Pour la Fidex, il est urgent que la Belgique réoriente sa politique pénitentiaire pour assurer aux détenus des conditions dignes et propices à la réinsertion.

Pierre Vandenbulcke pour la RTBF (06/04/2025)

« Laissez-nous entrer dans la prison de Saint-Gilles : on veut juste faire notre boulot ! »

Les services externes manifesteront ce jeudi devant la prison de Saint-Gilles, surpeuplée, à laquelle ils n’ont plus qu’un accès très limité.

« Laissez-nous entrer dans la prison de Saint-Gilles ! ». C’est le cri que lanceront ce jeudi les organisations membres de la Fédération bruxelloise des institutions pour détenus et ex-détenus (Fidex) qui se réuniront à 9 heures devant les portes de l’établissement pénitentiaire bruxellois. Les services externes, qui assurent des missions d’aide psychosociale, de promotion de la santé, de continuité de soins, de cours, de formation professionnelle… réclament juste aux autorités fédérales de « pouvoir travailler ».

Depuis près de deux semaines, l’accès de ces services à la maison d’arrêt bruxelloise est drastiquement limité en raison de la surpopulation carcérale que connaît Saint-Gilles. Loin d’être neuve, la situation, endémique, perdure depuis plusieurs mois. Mais elle se dégrade encore. C’est vrai aussi dans la prison voisine, pour femmes, de Berkendael, observe la Fidex.

En décembre dernier, la Fidex alertait déjà sur les difficultés rencontrées par les services (mandatés par les Communautés et les Régions) pour remplir leurs missions auprès des personnes détenues. Leur travail est encadré par des accords de coopération conclus entre l’État fédéral et les entités fédérées compétentes.

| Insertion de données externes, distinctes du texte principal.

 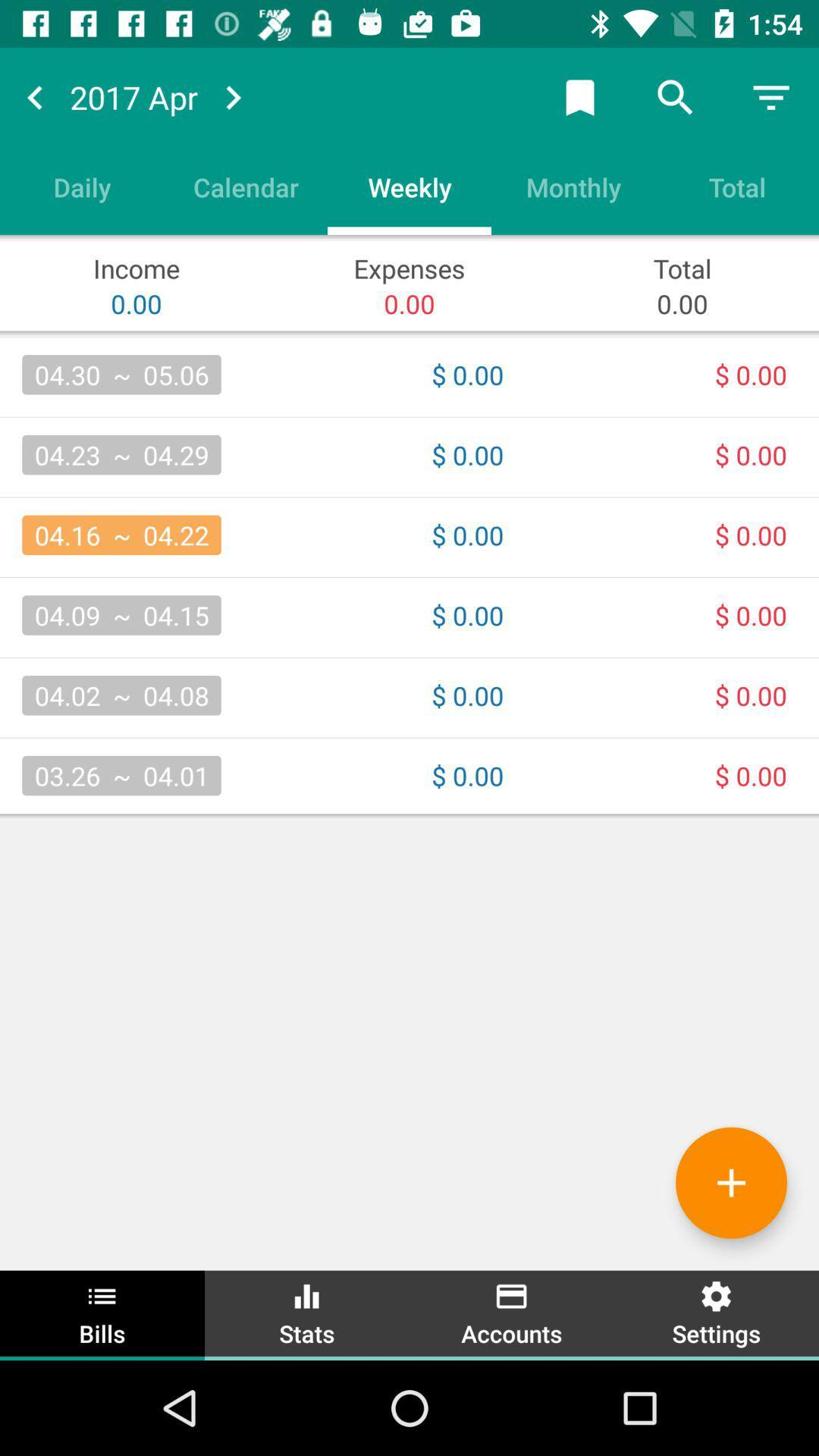 I want to click on move back, so click(x=34, y=96).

En application de ceux-ci, l’accès aux établissements pénitentiaires doit leur être garanti, y compris « dans des situations d’urgence et de crise, lors de grèves et de mouvements sociaux »,comme le précise l’accord entre l’État fédéral, la Communauté française et la Région wallonne.

914 détenus pour 840 places

À Saint-Gilles, on a poussé (un peu artificiellement) les murs de la maison d’arrêt au départ prévue pour 509 détenus pour atteindre une capacité de 840 places, mais sans ouvrir de nouvelles cellules. Malgré cela, début février, on dénombrait 886 détenus. Ce mercredi, ils sont… 914, nous précise l’administration pénitentiaire.

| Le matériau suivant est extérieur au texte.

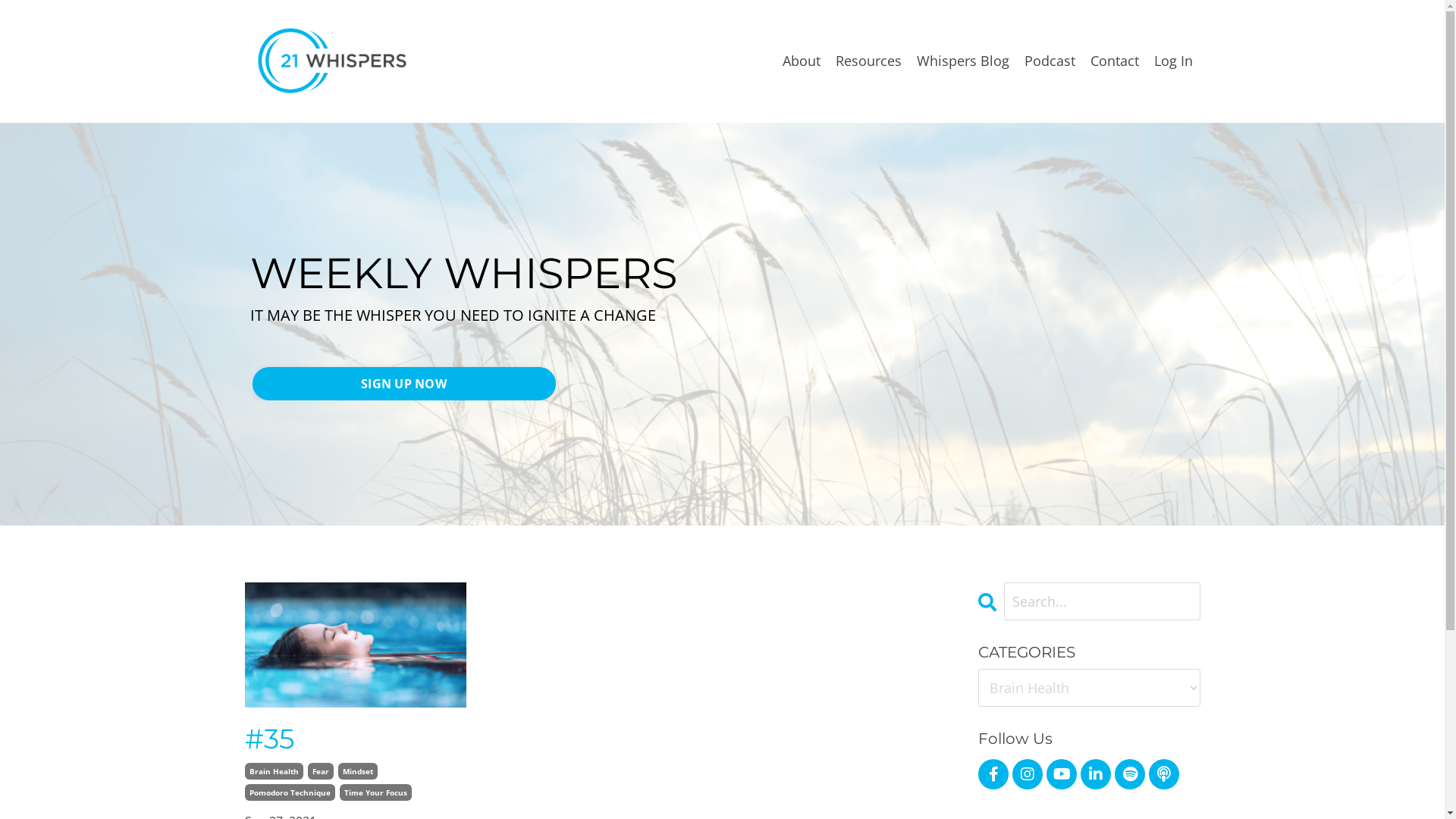 This screenshot has height=819, width=1456. What do you see at coordinates (1023, 60) in the screenshot?
I see `'Podcast'` at bounding box center [1023, 60].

Il faut savoir qu’au sein de la prison, dès que le nombre de détenus grimpe au-dessus de 850, les syndicats d’agents pénitentiaires bloquent et menacent de se mettre en grève.
Résultat : depuis le 15 juin, il n’y a plus que… 5 travailleurs sociaux des services externes qui peuvent accéder à la prison par demi-journée alors que les besoins d’accompagnement des détenus sont énormes. Autre souci : les entretiens doivent se tenir dans ce qu’on appelle le « couloir social » qui ne garantit en rien la confidentialité des échanges.

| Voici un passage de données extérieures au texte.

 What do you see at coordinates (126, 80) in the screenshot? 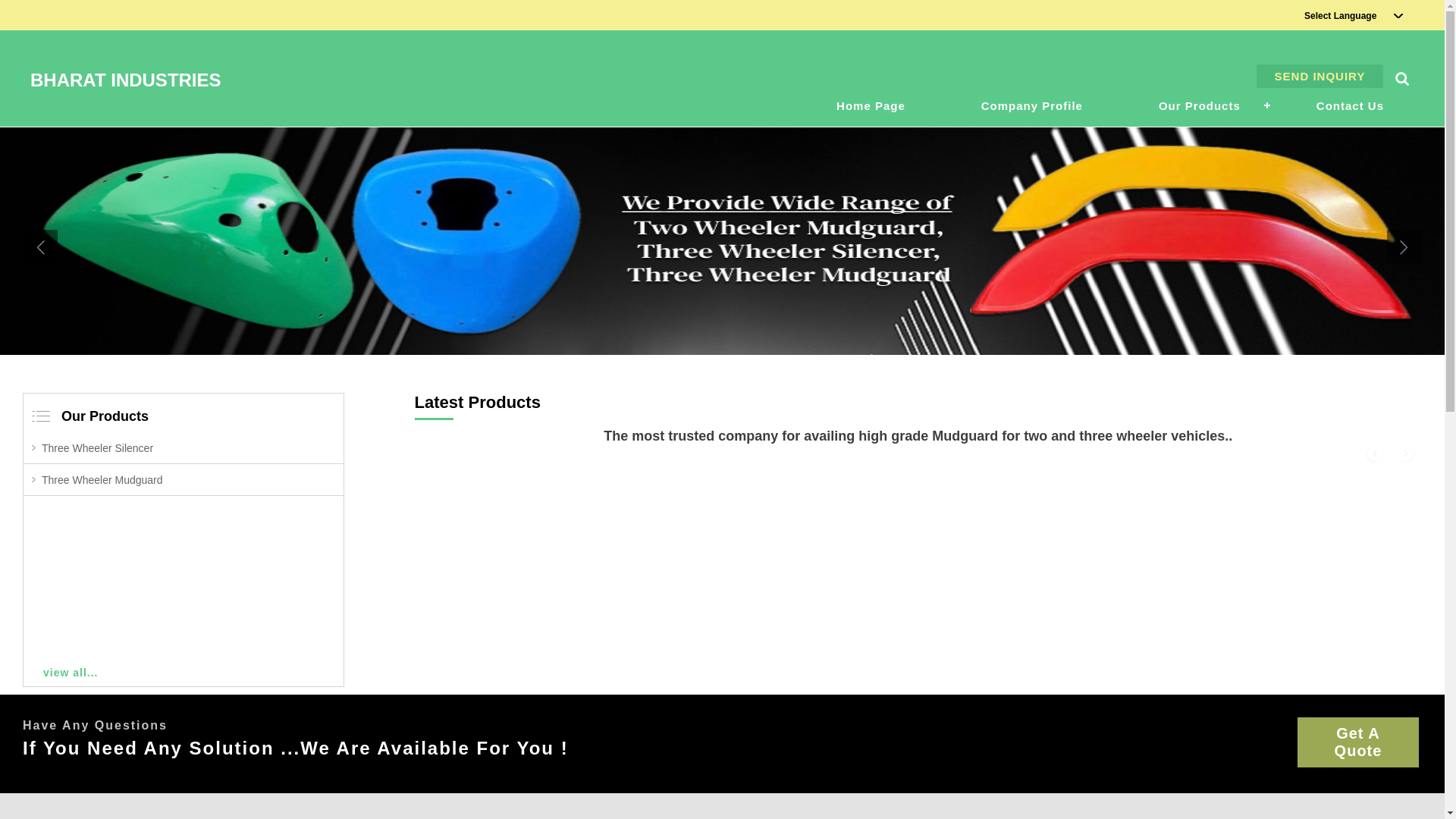
I see `'BHARAT INDUSTRIES'` at bounding box center [126, 80].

Une nouvelle détérioration des droits des détenus

« Les difficiles conditions de travail en prison ne peuvent pas être compensées par une nouvelle détérioration de l’exercice des droits des personnes détenues », proteste Kris Meurant, président de la Fidex. Les membres de la Fidex ne contestent pas que les directions et les agents de surveillance pénitentiaire sont confrontés à de grosses difficultés, mais cette « solution » est une mauvaise réponse face à la surpopulation, insiste la Fédération.« Nous rappelons que cette situation est au quotidien au moins aussi pénible pour les détenus ». Ceux-ci se voient injustement privés d’une aide à laquelle ils ont à la fois droit et grand besoin. La loi de principes de 2005 dispose en effet qu’« il convient d’empêcher les effets préjudiciables évitables de la détention » et que les personnes détenues ont droit à une aide psycho-sociale, que fournissent précisément les services externes.

La Fidex appelle donc les autorités à revenir sur leur décision et à autoriser les services externes à accéder aux détenus et aux ailes de la prison, sans limitation.